**What is required**
Retype exactly every line from the one that includes "This screenshot has height=549, width=600." through the final line of the listing, both ends kept, and omit the pictures.

**Data for analysis**
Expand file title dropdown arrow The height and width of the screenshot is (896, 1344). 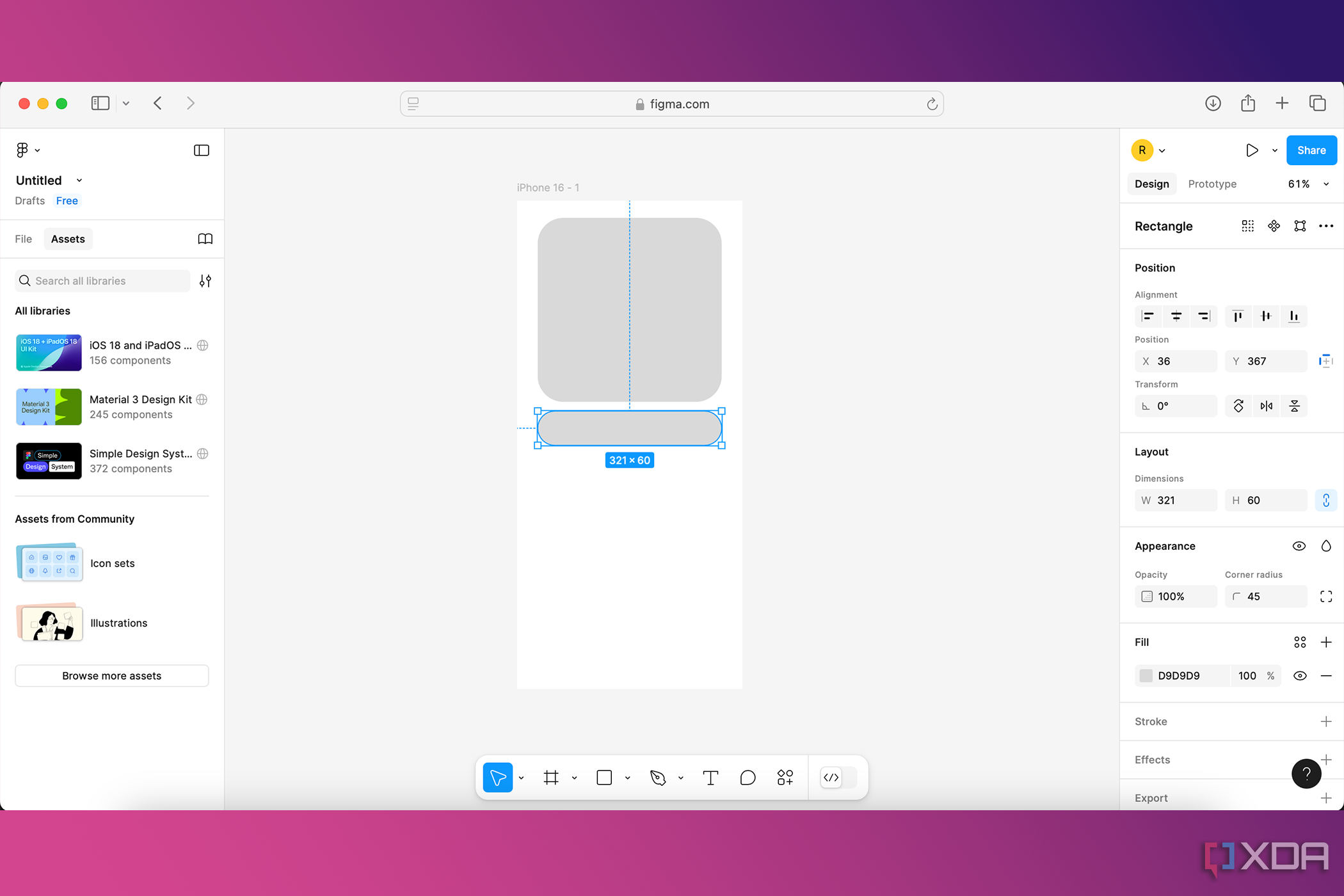point(79,180)
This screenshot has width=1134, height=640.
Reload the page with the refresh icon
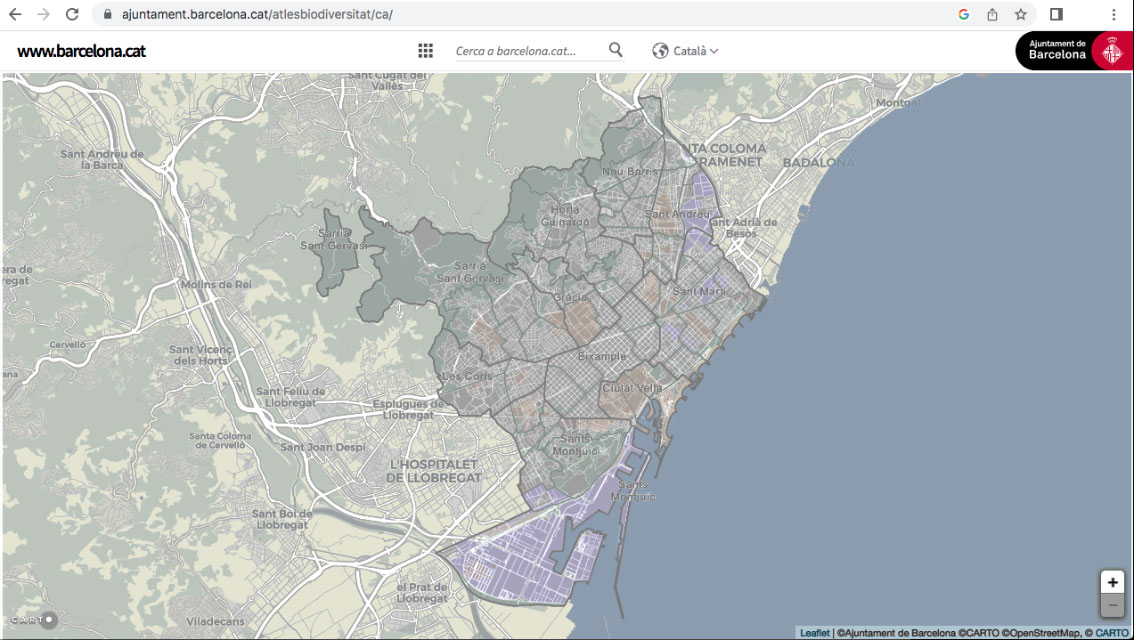pyautogui.click(x=72, y=15)
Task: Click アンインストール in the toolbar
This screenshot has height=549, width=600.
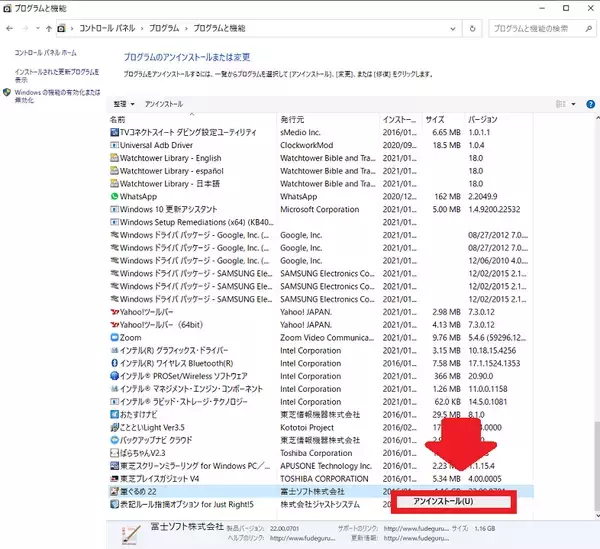Action: [164, 103]
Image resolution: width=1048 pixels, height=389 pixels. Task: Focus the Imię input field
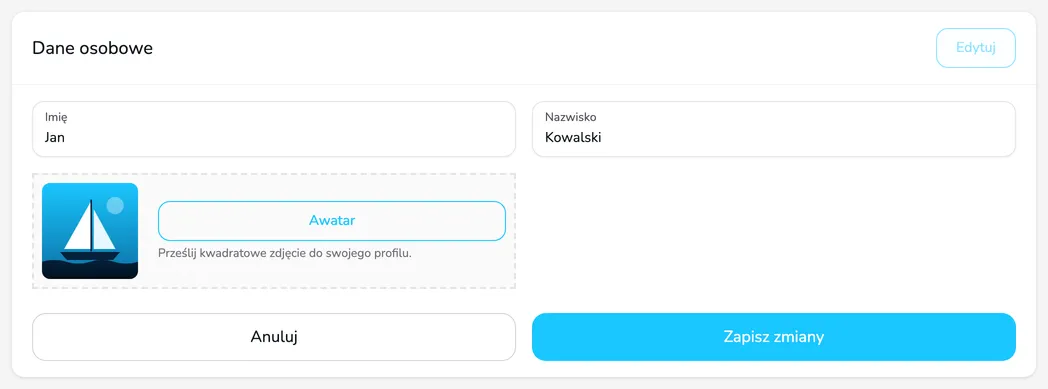click(274, 129)
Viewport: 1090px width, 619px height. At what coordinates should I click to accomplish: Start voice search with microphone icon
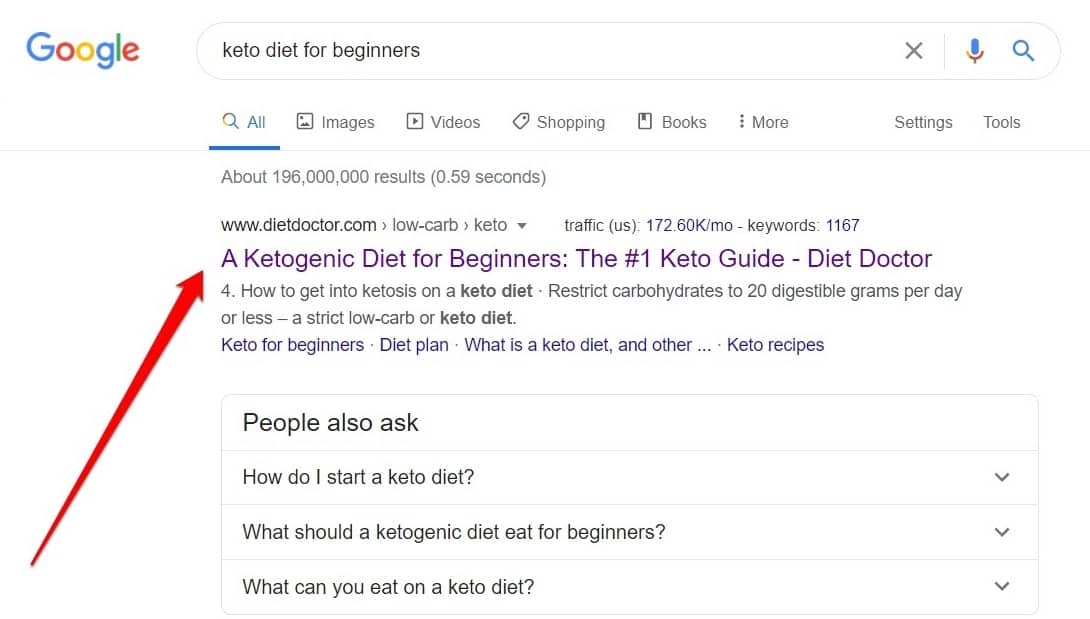(x=974, y=51)
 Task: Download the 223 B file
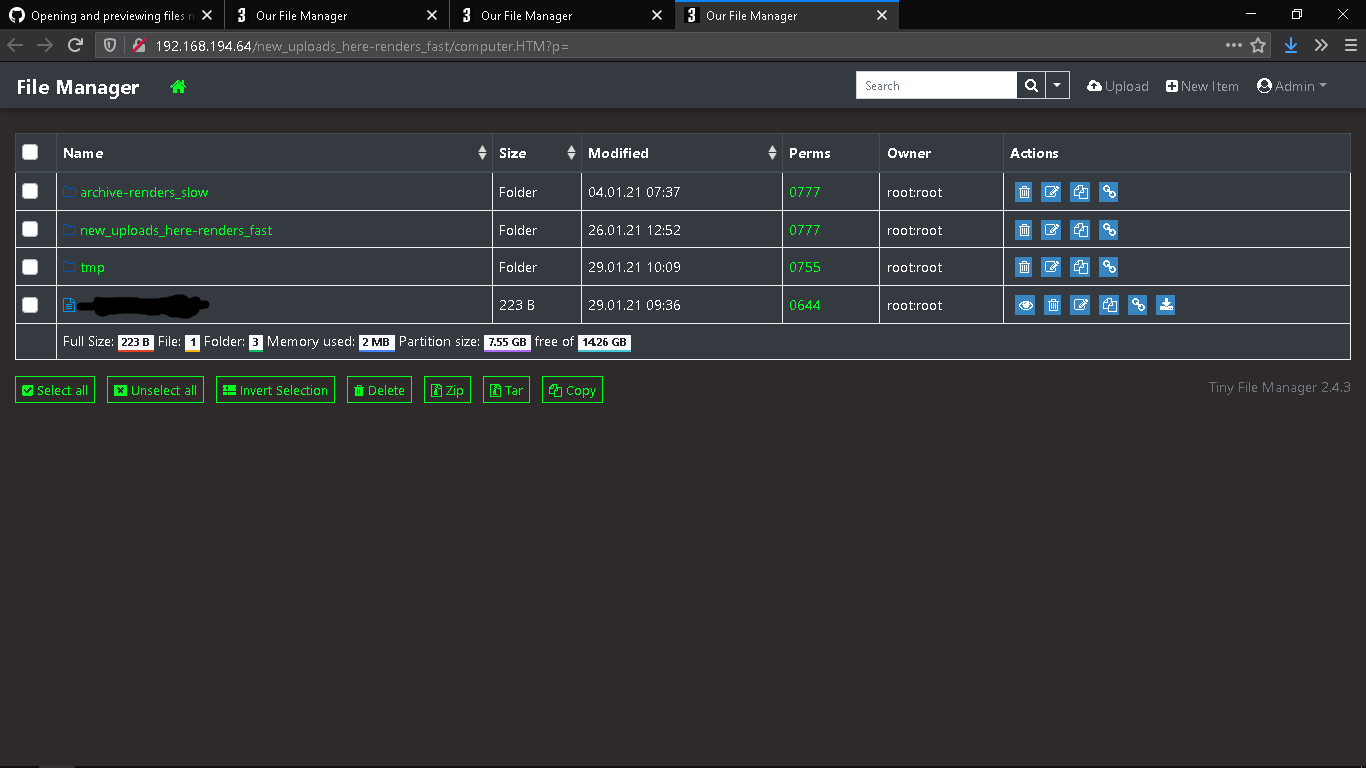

**Task answer**
This screenshot has height=549, width=600.
Action: [164, 103]
Image resolution: width=1048 pixels, height=389 pixels. Task: Focus the Imię input field
click(274, 129)
Viewport: 1090px width, 619px height. At what coordinates should I click to accomplish: Start voice search with microphone icon
(x=974, y=51)
 Task: Download the 223 B file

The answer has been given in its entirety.